Trees disfavoured by periodic browsing: Ash is the only tree which Best or I found to be disfavoured compared to other trees. It is very palatable; but deer normally do not kill ash saplings, but reduce them to gnarled stubs, which wait until reduced shade and reduced browsing let them get away. In Hayley Wood a period of coppicing and severe browsing in the 1960s killed many of the stools. Part of the area was fenced in 1980, and within 14 years was crowded with pole-sized ashes with gnarled bases, filling the gaps.²² This might be taken to indicate that intermittent browsing favours ash (Fig. 85). This, however, is contrary to Best’s experience in Rockingham and mine in Hatfield Forest. Were the seven-year fencing phases too short to sustain ash? Or were cattle involved, which destroyed ash more effectively than deer?
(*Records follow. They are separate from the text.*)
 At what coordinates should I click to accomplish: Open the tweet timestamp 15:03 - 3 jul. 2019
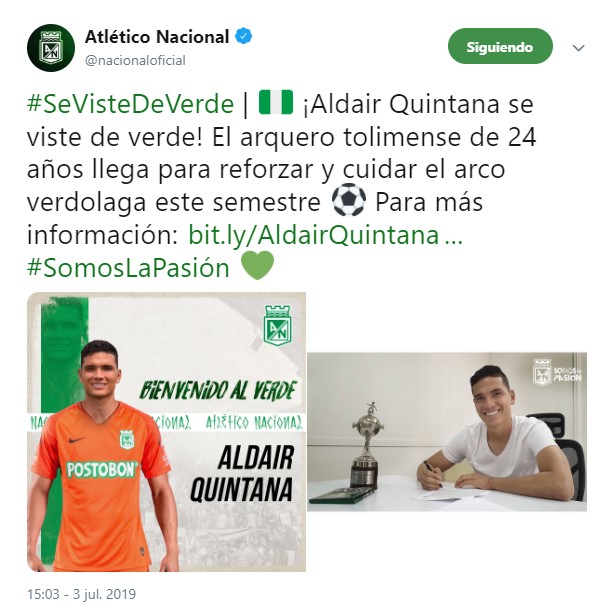click(x=81, y=594)
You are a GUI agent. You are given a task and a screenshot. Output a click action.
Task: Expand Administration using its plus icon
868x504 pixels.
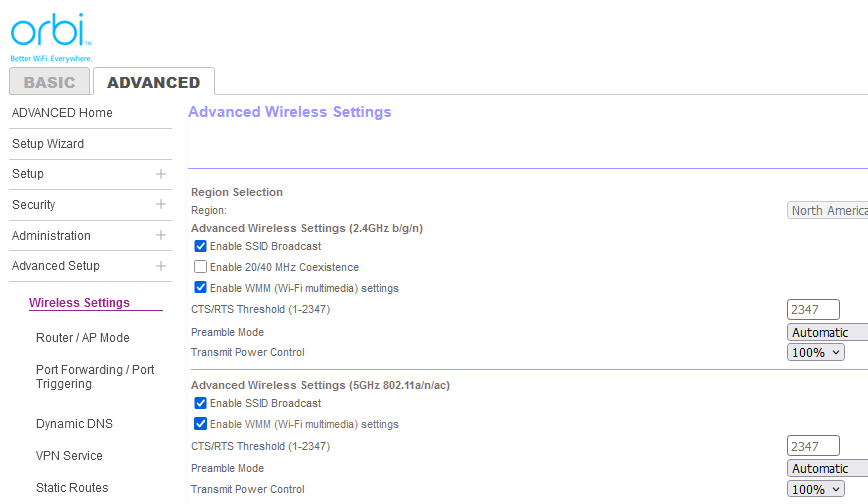[161, 236]
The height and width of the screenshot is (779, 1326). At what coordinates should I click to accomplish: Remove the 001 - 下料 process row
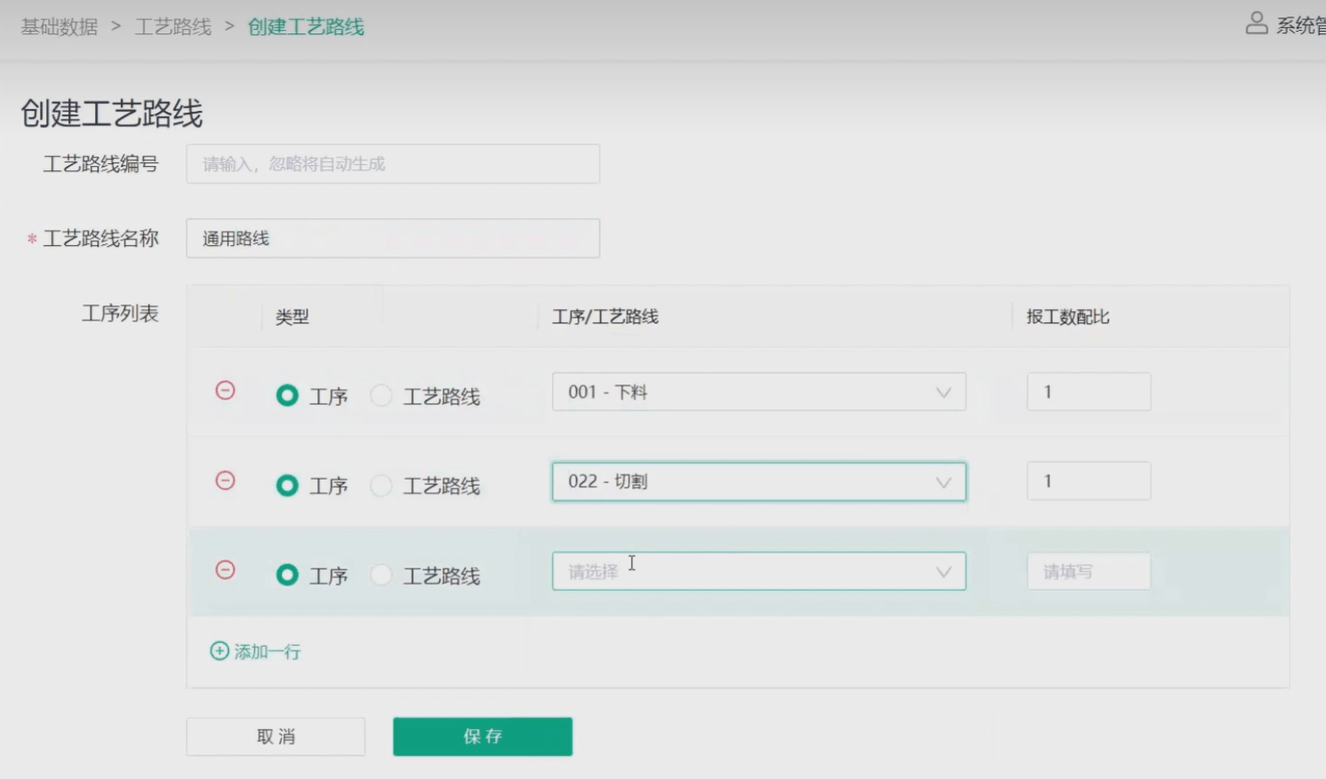pos(225,391)
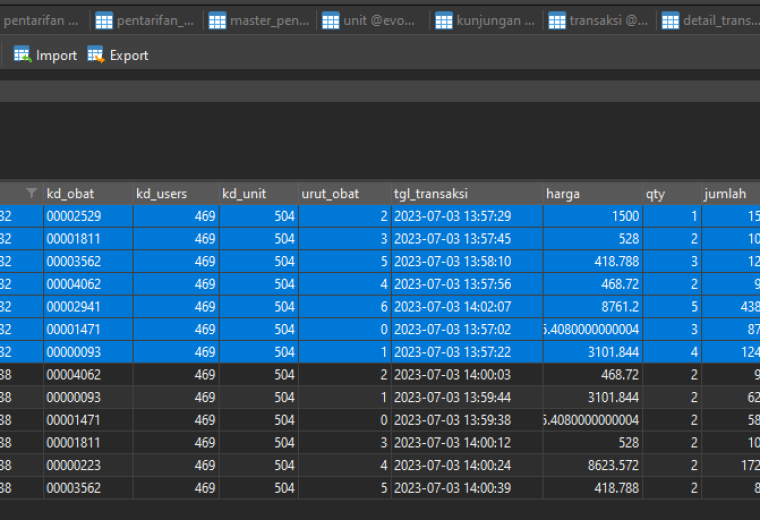Select the cell with kd_obat 00000223
Screen dimensions: 760x520
coord(88,465)
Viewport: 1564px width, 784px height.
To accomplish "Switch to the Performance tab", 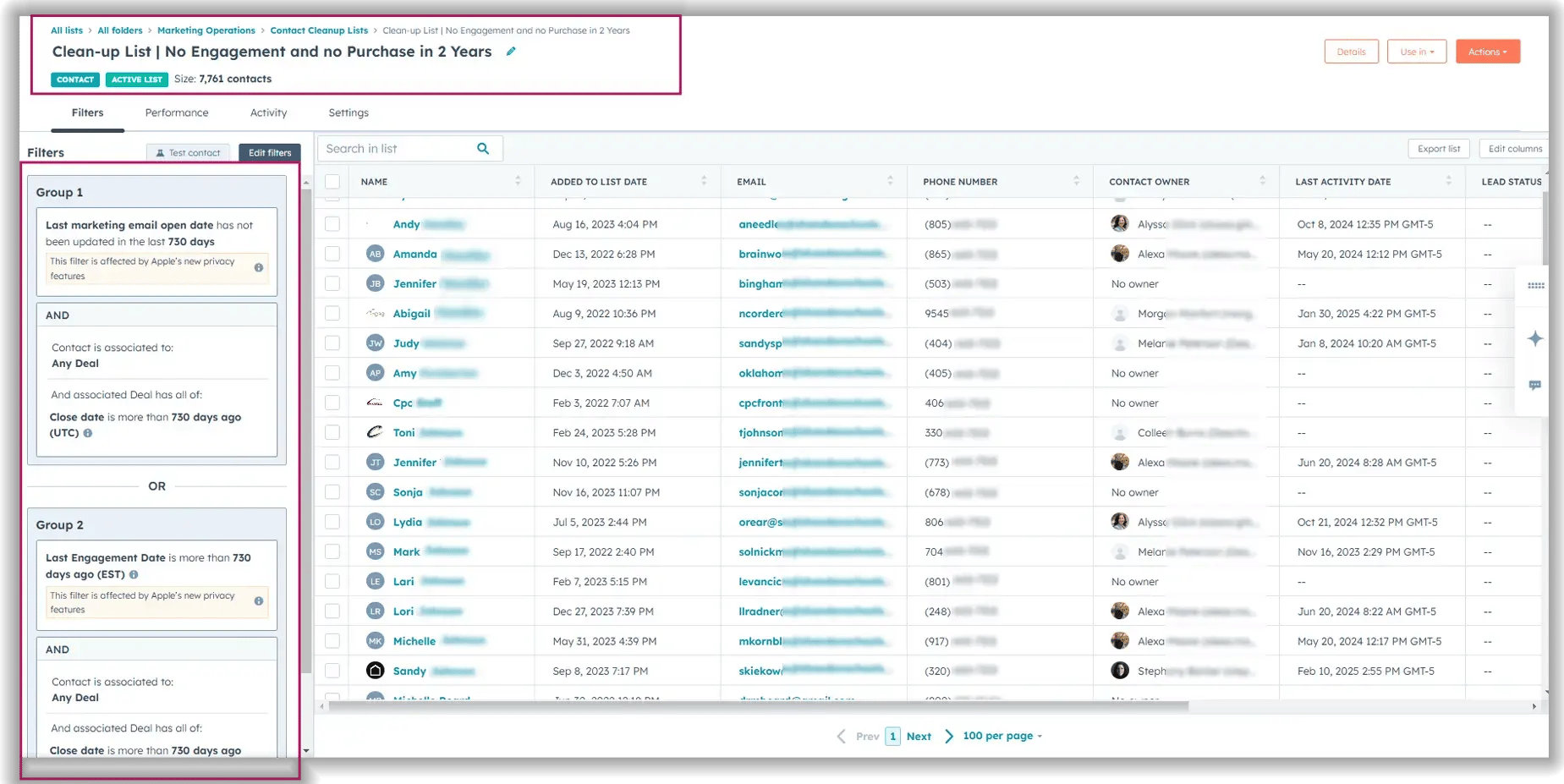I will tap(177, 112).
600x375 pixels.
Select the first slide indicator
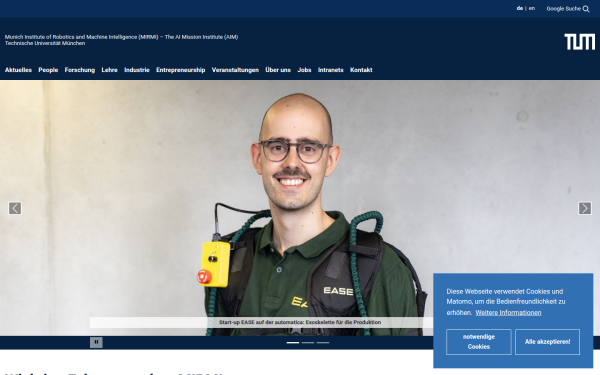click(293, 342)
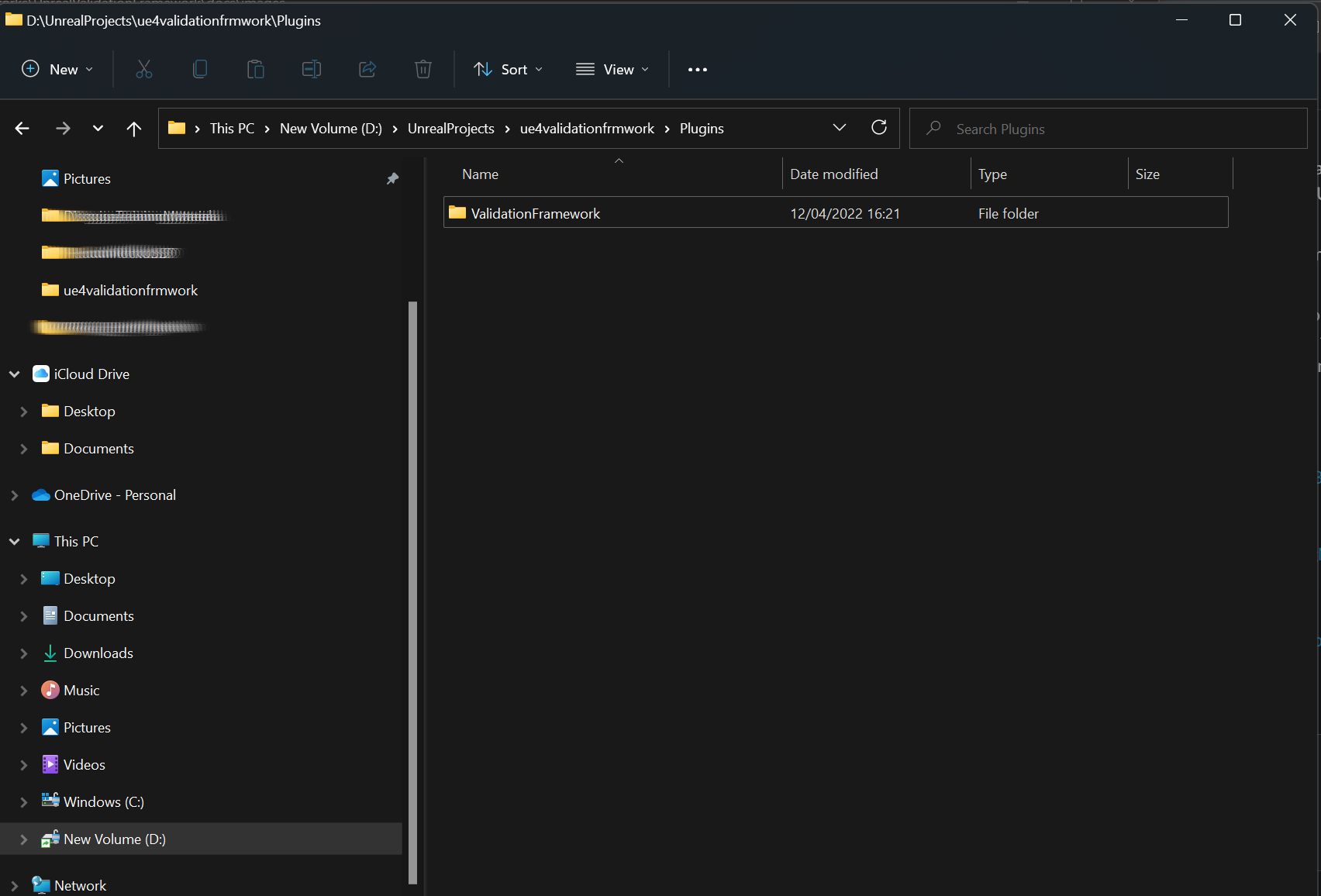Screen dimensions: 1321x896
Task: Click the Rename icon in toolbar
Action: tap(312, 70)
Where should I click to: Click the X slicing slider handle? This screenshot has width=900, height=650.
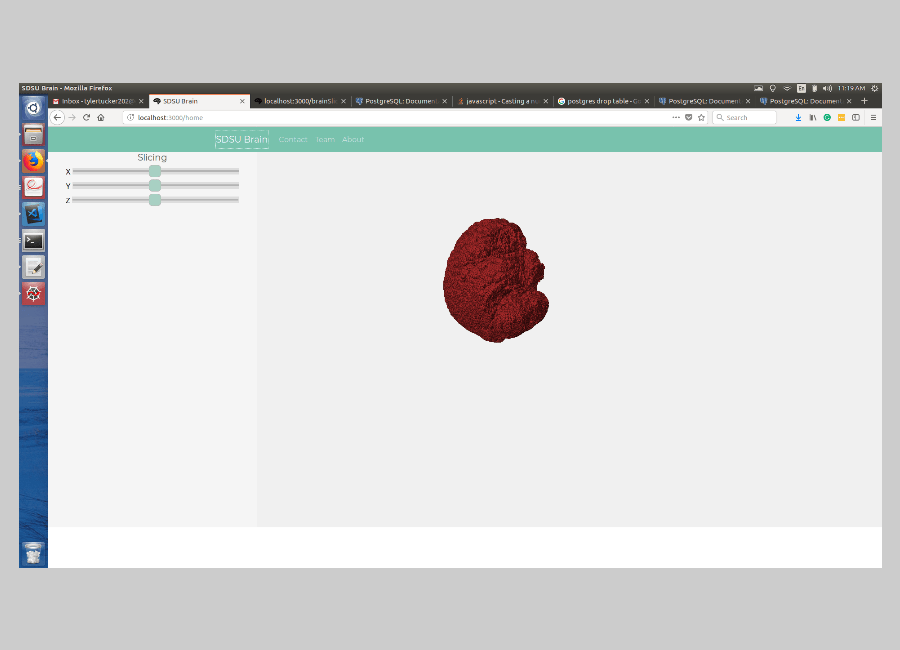click(x=155, y=171)
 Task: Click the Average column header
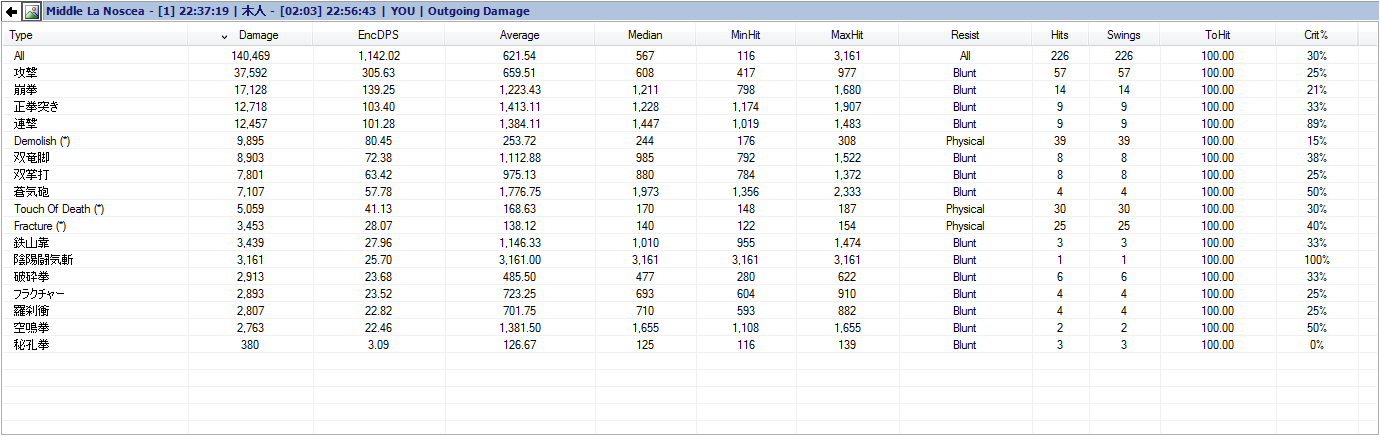(x=519, y=35)
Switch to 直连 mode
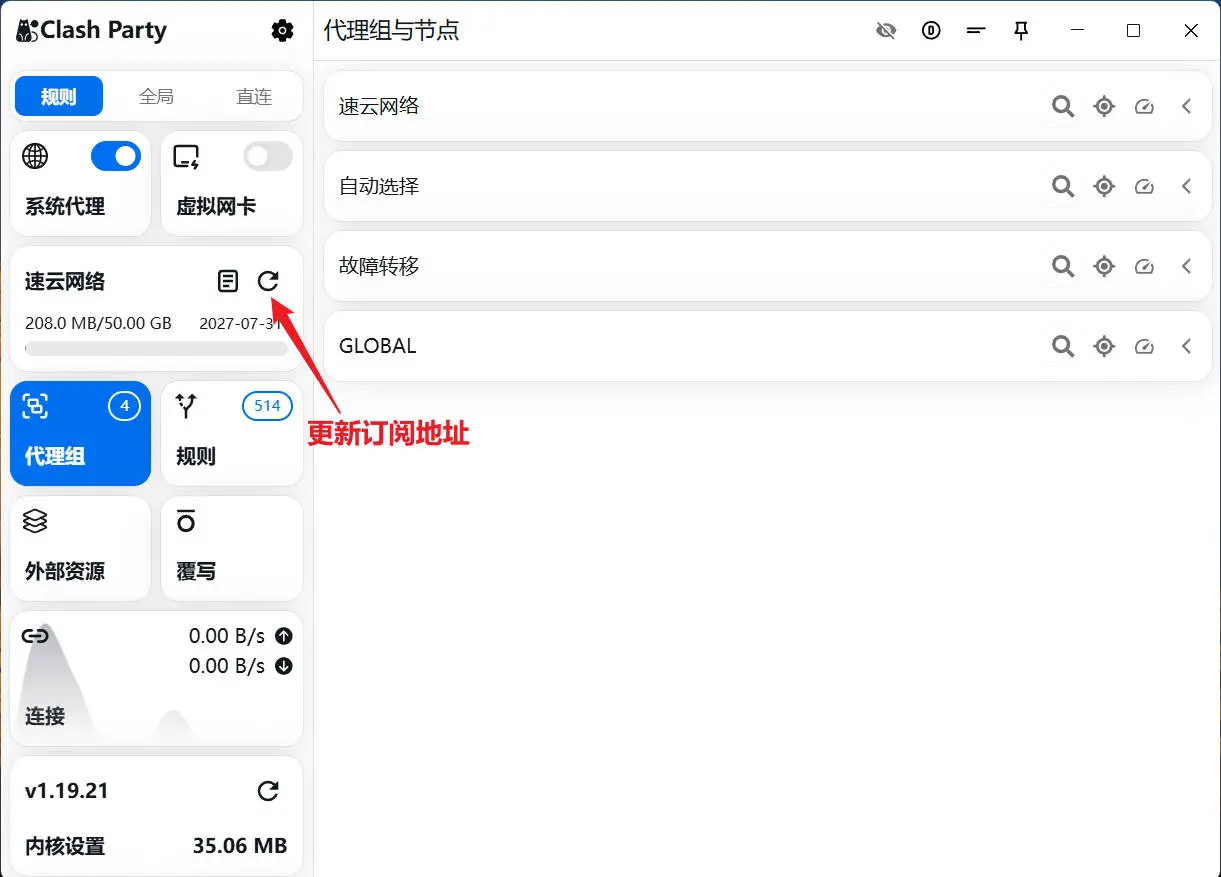 (253, 96)
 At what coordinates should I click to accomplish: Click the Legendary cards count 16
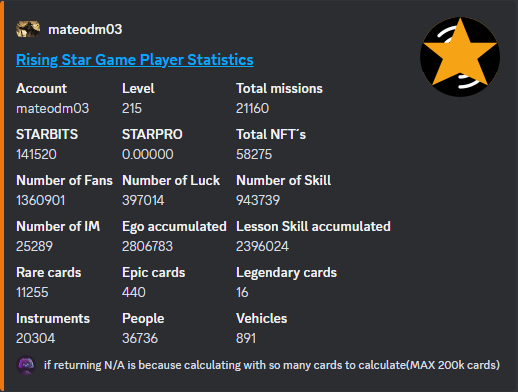click(242, 292)
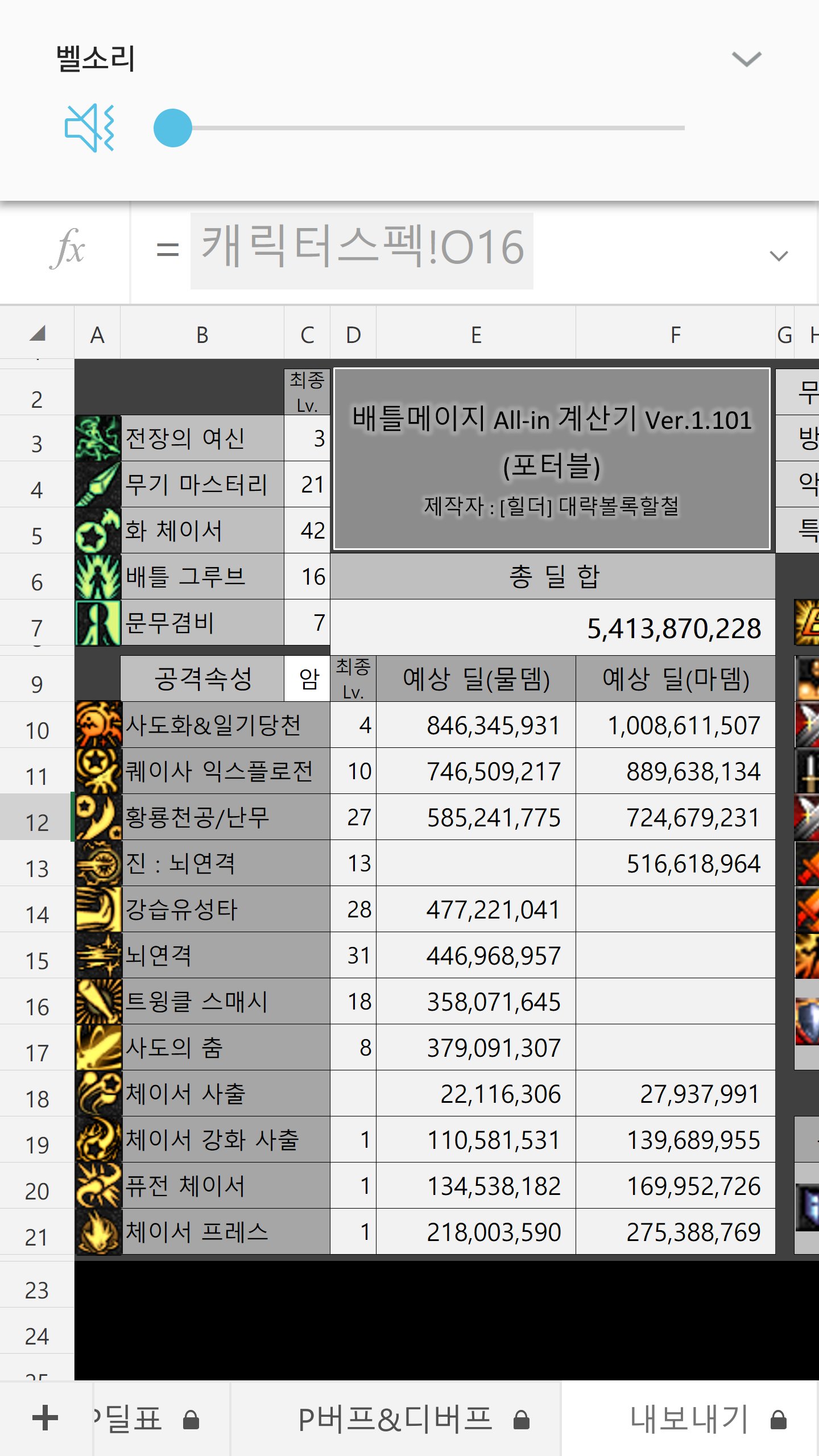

Herbaceous plants favoured by periodic browsing: Best remarks on the ‘grassy’ appearance of Rockingham coppices subjected to grazing, especially due to Deschampsia cespitosa. This grass is more abundant in Hatfield Forest than in purlieu or non-Forest woods, often dominant in coppiced areas; its history in Forest coppices appears to go back to the seventeenth century. Brachypodium sylvaticum adds to the grassy appearance. Although European grasses are adapted to grazing, woodland grasses are either tough and relatively unpalatable, like Deschampsia, or feeble and not worth eating, like Brachypodium.